> **Exercise instructions**
Quote every one of the rows below verbatim, keeping each line as it stands.

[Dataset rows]
— START —
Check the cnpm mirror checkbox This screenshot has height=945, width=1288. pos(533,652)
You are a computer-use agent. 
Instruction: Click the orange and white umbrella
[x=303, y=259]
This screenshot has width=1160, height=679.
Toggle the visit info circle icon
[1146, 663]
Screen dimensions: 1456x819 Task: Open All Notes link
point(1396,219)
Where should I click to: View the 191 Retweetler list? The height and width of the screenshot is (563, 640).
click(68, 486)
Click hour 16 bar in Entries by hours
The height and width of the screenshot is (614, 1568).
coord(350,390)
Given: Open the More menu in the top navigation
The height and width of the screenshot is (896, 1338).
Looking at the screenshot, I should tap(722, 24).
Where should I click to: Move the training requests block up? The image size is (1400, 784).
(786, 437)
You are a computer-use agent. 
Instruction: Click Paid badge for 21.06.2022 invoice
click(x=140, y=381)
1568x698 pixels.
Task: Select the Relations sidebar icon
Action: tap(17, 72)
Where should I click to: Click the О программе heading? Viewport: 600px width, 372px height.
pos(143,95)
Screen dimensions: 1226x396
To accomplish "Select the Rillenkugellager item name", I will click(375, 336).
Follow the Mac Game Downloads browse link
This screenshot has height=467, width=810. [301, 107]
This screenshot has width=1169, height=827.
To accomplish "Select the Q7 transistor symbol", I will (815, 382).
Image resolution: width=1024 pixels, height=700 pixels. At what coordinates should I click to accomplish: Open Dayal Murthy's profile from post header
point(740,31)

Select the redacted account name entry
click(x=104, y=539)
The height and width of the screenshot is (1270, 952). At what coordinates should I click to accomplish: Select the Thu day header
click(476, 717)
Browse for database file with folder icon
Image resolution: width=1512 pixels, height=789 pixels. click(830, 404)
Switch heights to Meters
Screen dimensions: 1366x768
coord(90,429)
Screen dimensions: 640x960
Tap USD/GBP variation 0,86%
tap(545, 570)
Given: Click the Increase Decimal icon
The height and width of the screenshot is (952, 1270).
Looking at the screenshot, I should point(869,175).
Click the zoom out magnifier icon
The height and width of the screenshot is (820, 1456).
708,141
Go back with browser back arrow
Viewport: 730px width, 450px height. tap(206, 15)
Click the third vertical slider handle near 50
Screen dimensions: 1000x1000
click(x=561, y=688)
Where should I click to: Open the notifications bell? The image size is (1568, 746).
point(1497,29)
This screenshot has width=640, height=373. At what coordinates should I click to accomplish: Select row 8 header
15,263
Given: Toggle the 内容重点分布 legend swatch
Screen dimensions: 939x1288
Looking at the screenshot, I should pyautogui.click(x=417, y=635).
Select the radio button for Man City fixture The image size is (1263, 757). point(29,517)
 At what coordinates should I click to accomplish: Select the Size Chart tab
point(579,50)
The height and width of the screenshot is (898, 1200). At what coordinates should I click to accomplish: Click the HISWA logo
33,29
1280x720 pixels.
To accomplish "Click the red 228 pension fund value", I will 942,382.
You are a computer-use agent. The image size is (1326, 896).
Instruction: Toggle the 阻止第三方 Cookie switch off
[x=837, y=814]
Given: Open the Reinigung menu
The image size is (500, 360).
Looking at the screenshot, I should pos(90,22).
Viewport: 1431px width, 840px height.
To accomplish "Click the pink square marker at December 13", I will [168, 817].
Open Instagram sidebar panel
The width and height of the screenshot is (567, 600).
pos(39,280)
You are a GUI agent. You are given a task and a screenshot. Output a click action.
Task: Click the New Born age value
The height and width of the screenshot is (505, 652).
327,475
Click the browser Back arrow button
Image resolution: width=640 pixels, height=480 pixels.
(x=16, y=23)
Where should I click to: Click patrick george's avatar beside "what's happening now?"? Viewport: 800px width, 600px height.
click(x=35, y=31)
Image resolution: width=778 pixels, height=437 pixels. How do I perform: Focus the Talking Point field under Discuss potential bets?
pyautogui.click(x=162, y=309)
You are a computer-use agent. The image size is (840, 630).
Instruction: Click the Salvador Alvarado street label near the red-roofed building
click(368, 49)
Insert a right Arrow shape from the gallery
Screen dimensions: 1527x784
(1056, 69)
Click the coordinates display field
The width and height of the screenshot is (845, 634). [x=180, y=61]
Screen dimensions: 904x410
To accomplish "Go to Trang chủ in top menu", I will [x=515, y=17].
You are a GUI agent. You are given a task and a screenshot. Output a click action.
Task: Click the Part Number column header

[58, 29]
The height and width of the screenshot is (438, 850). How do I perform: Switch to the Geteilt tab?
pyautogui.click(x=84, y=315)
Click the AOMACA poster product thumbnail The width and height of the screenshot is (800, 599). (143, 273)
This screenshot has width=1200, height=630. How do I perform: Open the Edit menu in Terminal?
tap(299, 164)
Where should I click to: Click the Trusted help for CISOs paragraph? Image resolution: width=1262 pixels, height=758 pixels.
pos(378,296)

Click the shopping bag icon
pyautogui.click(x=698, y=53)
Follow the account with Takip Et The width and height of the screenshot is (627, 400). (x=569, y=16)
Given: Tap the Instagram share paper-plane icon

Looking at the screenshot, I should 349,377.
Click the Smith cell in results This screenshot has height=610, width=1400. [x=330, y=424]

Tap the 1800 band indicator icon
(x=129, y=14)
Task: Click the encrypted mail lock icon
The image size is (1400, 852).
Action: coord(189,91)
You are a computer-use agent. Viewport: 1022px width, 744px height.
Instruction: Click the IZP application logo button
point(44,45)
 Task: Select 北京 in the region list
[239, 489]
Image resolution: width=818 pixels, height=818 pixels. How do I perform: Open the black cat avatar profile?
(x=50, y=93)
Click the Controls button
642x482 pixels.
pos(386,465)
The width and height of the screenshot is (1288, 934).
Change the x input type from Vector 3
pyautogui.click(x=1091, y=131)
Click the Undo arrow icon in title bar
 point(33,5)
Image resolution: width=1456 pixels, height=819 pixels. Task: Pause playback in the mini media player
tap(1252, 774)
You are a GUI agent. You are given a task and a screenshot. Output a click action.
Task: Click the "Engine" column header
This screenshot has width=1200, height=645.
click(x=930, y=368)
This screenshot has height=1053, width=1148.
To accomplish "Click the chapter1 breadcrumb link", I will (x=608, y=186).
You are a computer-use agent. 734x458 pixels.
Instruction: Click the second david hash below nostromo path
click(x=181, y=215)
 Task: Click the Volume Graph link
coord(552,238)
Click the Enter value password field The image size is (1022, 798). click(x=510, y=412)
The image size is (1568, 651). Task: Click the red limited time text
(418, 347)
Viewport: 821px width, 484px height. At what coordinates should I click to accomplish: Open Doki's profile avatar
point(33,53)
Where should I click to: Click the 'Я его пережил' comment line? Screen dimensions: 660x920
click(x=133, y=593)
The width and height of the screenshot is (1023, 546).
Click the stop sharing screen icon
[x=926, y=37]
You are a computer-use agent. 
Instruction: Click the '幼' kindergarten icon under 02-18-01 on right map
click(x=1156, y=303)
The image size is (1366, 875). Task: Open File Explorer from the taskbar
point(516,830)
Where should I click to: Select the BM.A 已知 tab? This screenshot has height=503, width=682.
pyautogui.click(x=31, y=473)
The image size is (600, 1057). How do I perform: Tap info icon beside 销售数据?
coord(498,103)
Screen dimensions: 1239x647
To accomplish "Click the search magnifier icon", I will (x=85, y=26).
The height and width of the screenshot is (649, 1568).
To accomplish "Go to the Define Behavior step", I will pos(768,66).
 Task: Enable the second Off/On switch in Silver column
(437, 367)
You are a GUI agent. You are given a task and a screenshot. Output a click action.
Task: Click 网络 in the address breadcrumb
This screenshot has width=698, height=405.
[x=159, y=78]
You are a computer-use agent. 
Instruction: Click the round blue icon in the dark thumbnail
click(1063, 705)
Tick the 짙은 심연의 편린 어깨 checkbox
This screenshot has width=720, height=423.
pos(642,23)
— END —
> **Finished exercise**
Check the cnpm mirror checkbox This screenshot has height=945, width=1288. pos(533,652)
You are a computer-use agent. 
Instruction: Click the orange and white umbrella
[x=303, y=259]
This screenshot has width=1160, height=679.
Toggle the visit info circle icon
[1146, 663]
Screen dimensions: 1456x819 Task: Open All Notes link
point(1396,219)
Where should I click to: View the 191 Retweetler list? The height and width of the screenshot is (563, 640).
click(68, 486)
Click hour 16 bar in Entries by hours
The height and width of the screenshot is (614, 1568).
coord(350,390)
Given: Open the More menu in the top navigation
The height and width of the screenshot is (896, 1338).
Looking at the screenshot, I should tap(722, 24).
Where should I click to: Move the training requests block up? The image size is (1400, 784).
(786, 437)
You are a computer-use agent. 
Instruction: Click Paid badge for 21.06.2022 invoice
click(x=140, y=381)
1568x698 pixels.
Task: Select the Relations sidebar icon
Action: tap(17, 72)
Where should I click to: Click the О программе heading? Viewport: 600px width, 372px height.
pos(143,95)
Screen dimensions: 1226x396
To accomplish "Select the Rillenkugellager item name", I will click(375, 336).
Follow the Mac Game Downloads browse link
This screenshot has height=467, width=810. [301, 107]
This screenshot has width=1169, height=827.
To accomplish "Select the Q7 transistor symbol", I will (815, 382).
Image resolution: width=1024 pixels, height=700 pixels. At what coordinates should I click to accomplish: Open Dayal Murthy's profile from post header
point(740,31)

Select the redacted account name entry
click(x=104, y=539)
The height and width of the screenshot is (1270, 952). At what coordinates should I click to accomplish: Select the Thu day header
click(476, 717)
Browse for database file with folder icon
Image resolution: width=1512 pixels, height=789 pixels. click(830, 404)
Switch heights to Meters
Screen dimensions: 1366x768
coord(90,429)
Screen dimensions: 640x960
Tap USD/GBP variation 0,86%
tap(545, 570)
Given: Click the Increase Decimal icon
The height and width of the screenshot is (952, 1270).
Looking at the screenshot, I should point(869,175).
Click the zoom out magnifier icon
The height and width of the screenshot is (820, 1456).
708,141
Go back with browser back arrow
Viewport: 730px width, 450px height. tap(206, 15)
Click the third vertical slider handle near 50
Screen dimensions: 1000x1000
click(x=561, y=688)
Where should I click to: Open the notifications bell? The image size is (1568, 746).
point(1497,29)
This screenshot has width=640, height=373. At what coordinates should I click to accomplish: Select row 8 header
15,263
Given: Toggle the 内容重点分布 legend swatch
Screen dimensions: 939x1288
Looking at the screenshot, I should pyautogui.click(x=417, y=635).
Select the radio button for Man City fixture The image size is (1263, 757). point(29,517)
 At what coordinates should I click to accomplish: Select the Size Chart tab
point(579,50)
The height and width of the screenshot is (898, 1200). At what coordinates should I click to accomplish: Click the HISWA logo
33,29
1280x720 pixels.
To accomplish "Click the red 228 pension fund value", I will 942,382.
You are a computer-use agent. The image size is (1326, 896).
Instruction: Toggle the 阻止第三方 Cookie switch off
[x=837, y=814]
Given: Open the Reinigung menu
The image size is (500, 360).
Looking at the screenshot, I should pos(90,22).
Viewport: 1431px width, 840px height.
To accomplish "Click the pink square marker at December 13", I will [168, 817].
Open Instagram sidebar panel
The width and height of the screenshot is (567, 600).
pos(39,280)
You are a GUI agent. You are given a task and a screenshot. Output a click action.
Task: Click the New Born age value
The height and width of the screenshot is (505, 652).
327,475
Click the browser Back arrow button
Image resolution: width=640 pixels, height=480 pixels.
(x=16, y=23)
Where should I click to: Click patrick george's avatar beside "what's happening now?"? Viewport: 800px width, 600px height.
click(x=35, y=31)
Image resolution: width=778 pixels, height=437 pixels. How do I perform: Focus the Talking Point field under Discuss potential bets?
pyautogui.click(x=162, y=309)
You are a computer-use agent. The image size is (840, 630).
Instruction: Click the Salvador Alvarado street label near the red-roofed building
click(368, 49)
Insert a right Arrow shape from the gallery
Screen dimensions: 1527x784
(1056, 69)
Click the coordinates display field
The width and height of the screenshot is (845, 634). [x=180, y=61]
Screen dimensions: 904x410
To accomplish "Go to Trang chủ in top menu", I will [x=515, y=17].
You are a GUI agent. You are given a task and a screenshot. Output a click action.
Task: Click the Part Number column header

[58, 29]
The height and width of the screenshot is (438, 850). How do I perform: Switch to the Geteilt tab?
pyautogui.click(x=84, y=315)
Click the AOMACA poster product thumbnail The width and height of the screenshot is (800, 599). (143, 273)
This screenshot has width=1200, height=630. How do I perform: Open the Edit menu in Terminal?
tap(299, 164)
Where should I click to: Click the Trusted help for CISOs paragraph? Image resolution: width=1262 pixels, height=758 pixels.
pos(378,296)

Click the shopping bag icon
pyautogui.click(x=698, y=53)
Follow the account with Takip Et The width and height of the screenshot is (627, 400). (x=569, y=16)
Given: Tap the Instagram share paper-plane icon

Looking at the screenshot, I should 349,377.
Click the Smith cell in results This screenshot has height=610, width=1400. [x=330, y=424]

Tap the 1800 band indicator icon
(x=129, y=14)
Task: Click the encrypted mail lock icon
The image size is (1400, 852).
Action: coord(189,91)
You are a computer-use agent. Viewport: 1022px width, 744px height.
Instruction: Click the IZP application logo button
point(44,45)
 Task: Select 北京 in the region list
[239, 489]
Image resolution: width=818 pixels, height=818 pixels. How do I perform: Open the black cat avatar profile?
(x=50, y=93)
Click the Controls button
642x482 pixels.
pos(386,465)
The width and height of the screenshot is (1288, 934).
Change the x input type from Vector 3
pyautogui.click(x=1091, y=131)
Click the Undo arrow icon in title bar
 point(33,5)
Image resolution: width=1456 pixels, height=819 pixels. Task: Pause playback in the mini media player
tap(1252, 774)
You are a GUI agent. You are given a task and a screenshot. Output a click action.
Task: Click the "Engine" column header
This screenshot has width=1200, height=645.
click(x=930, y=368)
This screenshot has height=1053, width=1148.
To accomplish "Click the chapter1 breadcrumb link", I will (x=608, y=186).
You are a computer-use agent. 734x458 pixels.
Instruction: Click the second david hash below nostromo path
click(x=181, y=215)
 Task: Click the Volume Graph link
coord(552,238)
Click the Enter value password field The image size is (1022, 798). click(x=510, y=412)
The image size is (1568, 651). Task: Click the red limited time text
(418, 347)
Viewport: 821px width, 484px height. At what coordinates should I click to accomplish: Open Doki's profile avatar
point(33,53)
Where should I click to: Click the 'Я его пережил' comment line? Screen dimensions: 660x920
click(x=133, y=593)
The width and height of the screenshot is (1023, 546).
Click the stop sharing screen icon
[x=926, y=37]
You are a computer-use agent. 
Instruction: Click the '幼' kindergarten icon under 02-18-01 on right map
click(x=1156, y=303)
The image size is (1366, 875). Task: Open File Explorer from the taskbar
point(516,830)
Where should I click to: Select the BM.A 已知 tab? This screenshot has height=503, width=682.
pyautogui.click(x=31, y=473)
The image size is (600, 1057). How do I perform: Tap info icon beside 销售数据?
coord(498,103)
Screen dimensions: 1239x647
To accomplish "Click the search magnifier icon", I will (x=85, y=26).
The height and width of the screenshot is (649, 1568).
To accomplish "Go to the Define Behavior step", I will pos(768,66).
 Task: Enable the second Off/On switch in Silver column
(437, 367)
You are a GUI agent. You are given a task and a screenshot. Output a click action.
Task: Click 网络 in the address breadcrumb
This screenshot has width=698, height=405.
[x=159, y=78]
You are a computer-use agent. 
Instruction: Click the round blue icon in the dark thumbnail
click(1063, 705)
Tick the 짙은 심연의 편린 어깨 checkbox
This screenshot has width=720, height=423.
pos(642,23)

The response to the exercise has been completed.